Why Your Acquirer Is Your Biggest Compliance Risk: The BRAM/VIRP Enforcement Reality
Card network enforcement against adult merchants operates through acquirers, not directly against platforms. Understanding this chain — and the MATCH blacklist — is critical to survival.
The Enforcement Chain You Don't See
When people think about payment compliance risk, they imagine Visa or Mastercard contacting them directly. That's not how it works.
Card network enforcement operates through acquirers — the banks that onboard merchants and process their transactions. Here's the chain:
- Mastercard/Visa identifies a compliance issue (BRAM violation, high chargebacks, prohibited content)
- The acquirer gets fined — not the merchant
- The acquirer terminates the merchant relationship to stop further fines
- The merchant gets placed on the MATCH/TMF list (Terminated Merchant File)

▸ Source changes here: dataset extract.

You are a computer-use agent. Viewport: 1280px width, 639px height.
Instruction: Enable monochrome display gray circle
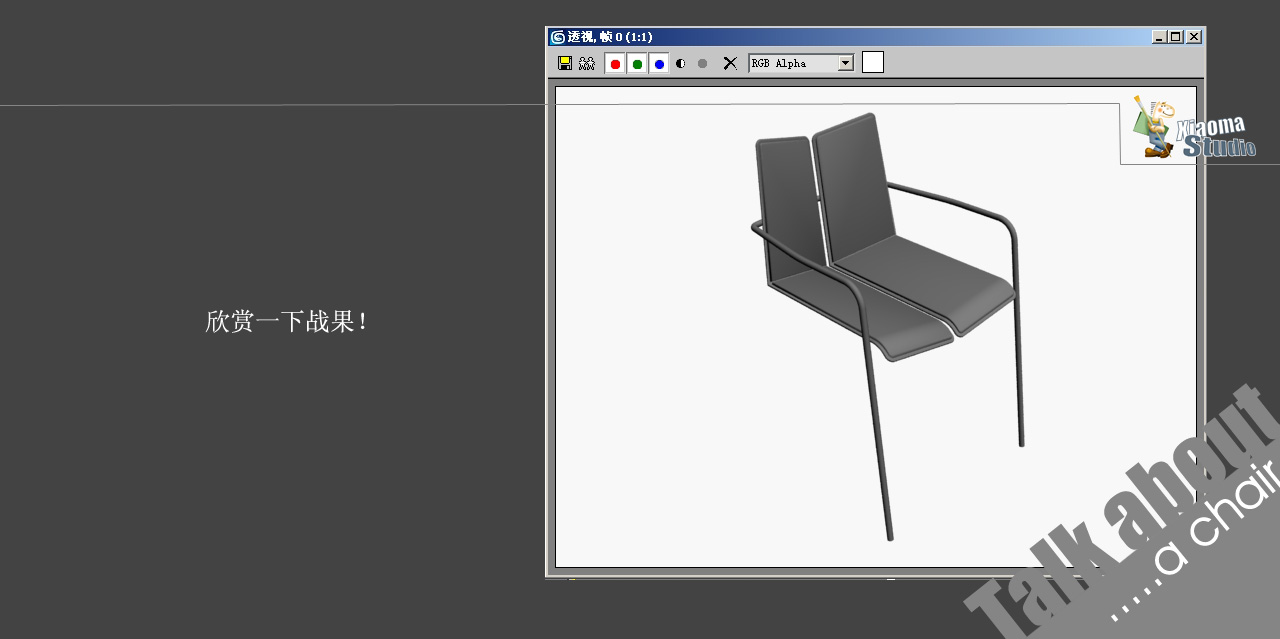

- Every acquiring bank checks MATCH before onboarding new merchants
- MATCH listing is effectively a 5-year processing ban across the entire card network
This is why platform operators often describe losing payment processing as happening "overnight with no warning." From their perspective, it did. But from the acquirer's perspective, they received a compliance notice and made a business decision to cut their exposure.
BRAM Fine Structure
Mastercard BRAM fines range from $5,000 to $200,000 per violation. Specific cases are not publicly disclosed — penalties are handled confidentially between the card network and the acquirer.

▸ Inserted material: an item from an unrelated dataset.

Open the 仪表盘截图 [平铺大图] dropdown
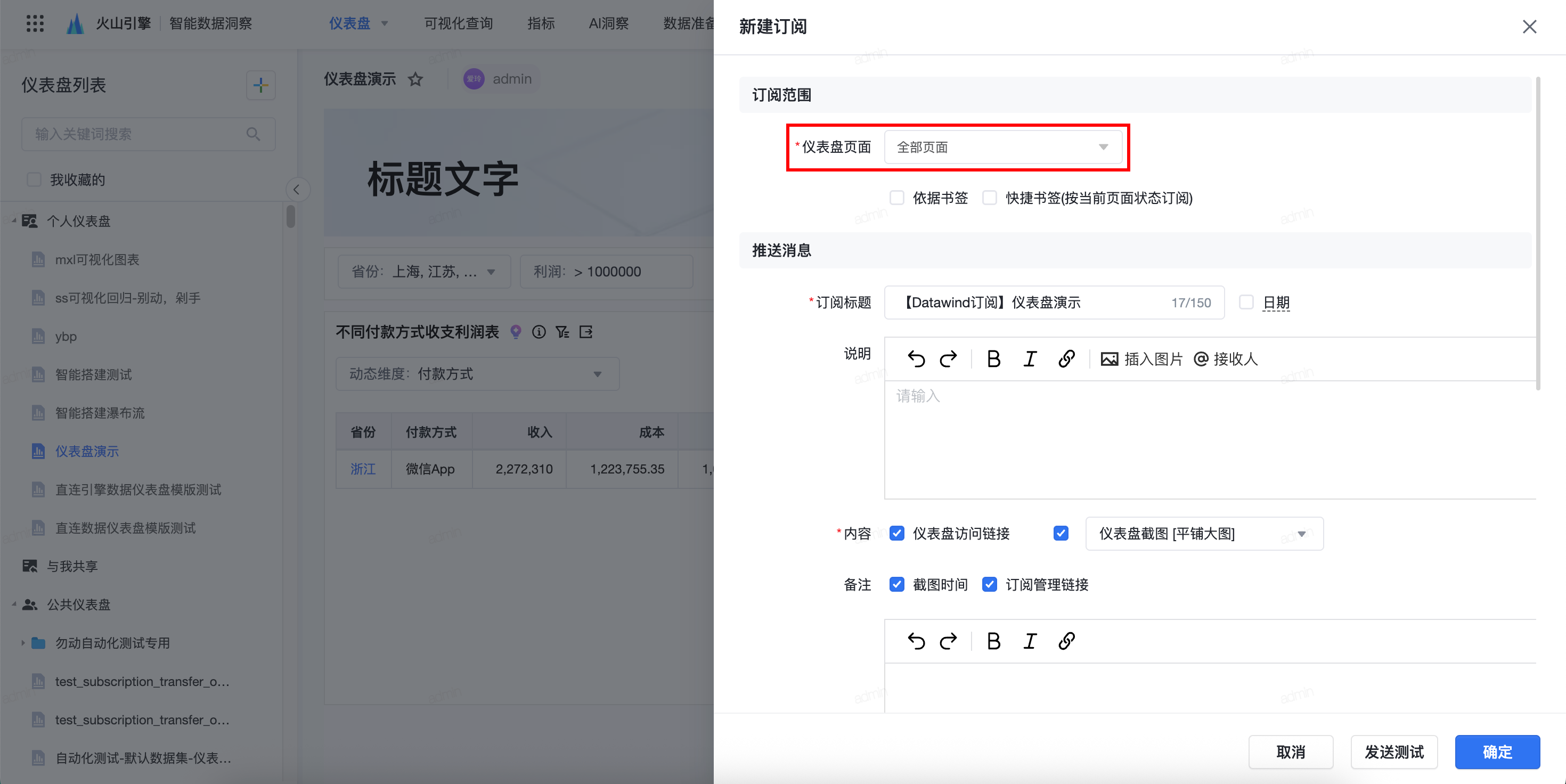1566x784 pixels. [1204, 534]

What is publicly documented:
- Visa and Mastercard threatened Aylo with "massive fines" (per FTC filings), which prompted the internal audit that uncovered tens of thousands of CSAM and non-consensual items
- The Pornhub payment processing cut-off in December 2020 was the most visible example of this enforcement chain in action
- Acquirers are described as "overly zealous" in reporting to avoid their own fines — they have every incentive to terminate you preemptively
The MATCH Death Sentence
MATCH (Member Alert to Control High-Risk Merchants) is the database that acquiring banks check before onboarding any new merchant. If you're on it:
- Duration: 5 years
- Scope: All Mastercard acquirers globally
- Appeal: Extremely difficult
- Impact: You cannot process card payments through any mainstream channel
For an adult content platform, MATCH listing is an existential event.
What Protects You
- Keep chargeback ratios below 0.5%. The Visa VAMP threshold drops to 0.9% in January 2026, but your acquirer will get nervous well before that.
- Generate monthly compliance reports. VIRP and BRAM both require documentation. Having automated reports signals to your acquirer that you take compliance seriously.
- Pre-moderate all content. Both networks now require content review before publication. Reactive moderation is no longer sufficient.
- Document consent for every performer. Mastercard has required this since October 2021. Missing consent documentation is a BRAM violation.
- Build a relationship with your acquirer's compliance team. They're the ones who decide whether to terminate you or work with you on remediation. If they know you're investing in compliance, they're more likely to give you time to fix issues.